I recently posted a patch to fix a bug: http://python.org/sf/561858. The patch requires changing .pyc magic. Since this bug goes back to 2.1, what is the process for changing .pyc magic in bugfix releases? ie, is it allowed?
In this case the co_stacksize > 32767 and only a short is written to disk. This could be doubled to 65536 (probably should be) without changing the magic. But even that isn't sufficient to solve this problem.
It also brings up a related problem. If the PyCodeObject can't be written to disk, should a .pyc be created at all? The code will run fine the first time, but when imported the second time it will fail.
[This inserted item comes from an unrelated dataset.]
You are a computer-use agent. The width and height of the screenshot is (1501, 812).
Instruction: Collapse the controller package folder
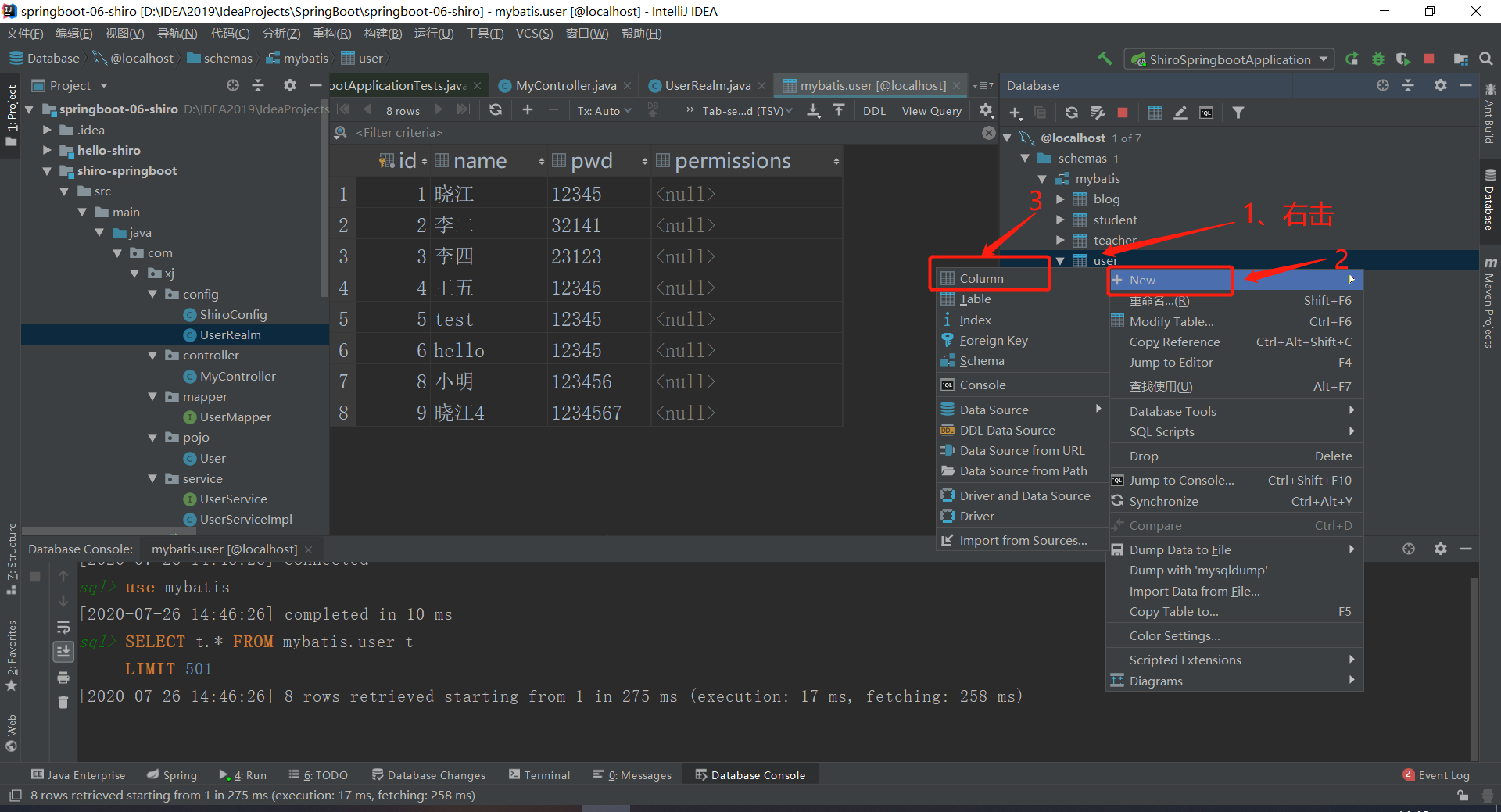[152, 356]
The other 16 bit values stored are: co_argcount, co_nlocals, co_flags. At least argcount & nlocals aren't too likely to exceed 32k, but co_flags could, which would be silently ignored now.
Neal
I recently posted a patch to fix a bug: http://python.org/sf/561858. The patch requires changing .pyc magic. Since this bug goes back to 2.1, what is the process for changing .pyc magic in bugfix releases? ie, is it allowed?
Absolutely not!!!!! .pyc files must remain 100% compatible!!! (Imagine someone doing a .pyc-only distribution for 2.1.3 and finding that it doesn't work for 2.1.4!)
In this case the co_stacksize > 32767 and only a short is written to disk. This could be doubled to 65536 (probably should be) without changing the magic. But even that isn't sufficient to solve this problem.
I guess the only way to fix this in 2.1.x is to raise an error -- that's better than the crash that will follow if you try to execute that code.
It also brings up a related problem. If the PyCodeObject can't be written to disk, should a .pyc be created at all? The code will run fine the first time, but when imported the second time it will fail.
What do you mean by "can't be written to disk"? Is the disk full? Is there another kind of write error? The magic number is written last, only when the write is successful.
The other 16 bit values stored are: co_argcount, co_nlocals, co_flags. At least argcount & nlocals aren't too likely to exceed 32k, but co_flags could, which would be silently ignored now.
If you're going to change the marshal format anyway, I'd increase all of them to 32 bit ints. After all, I thought the stacksize would never exceed 32K either...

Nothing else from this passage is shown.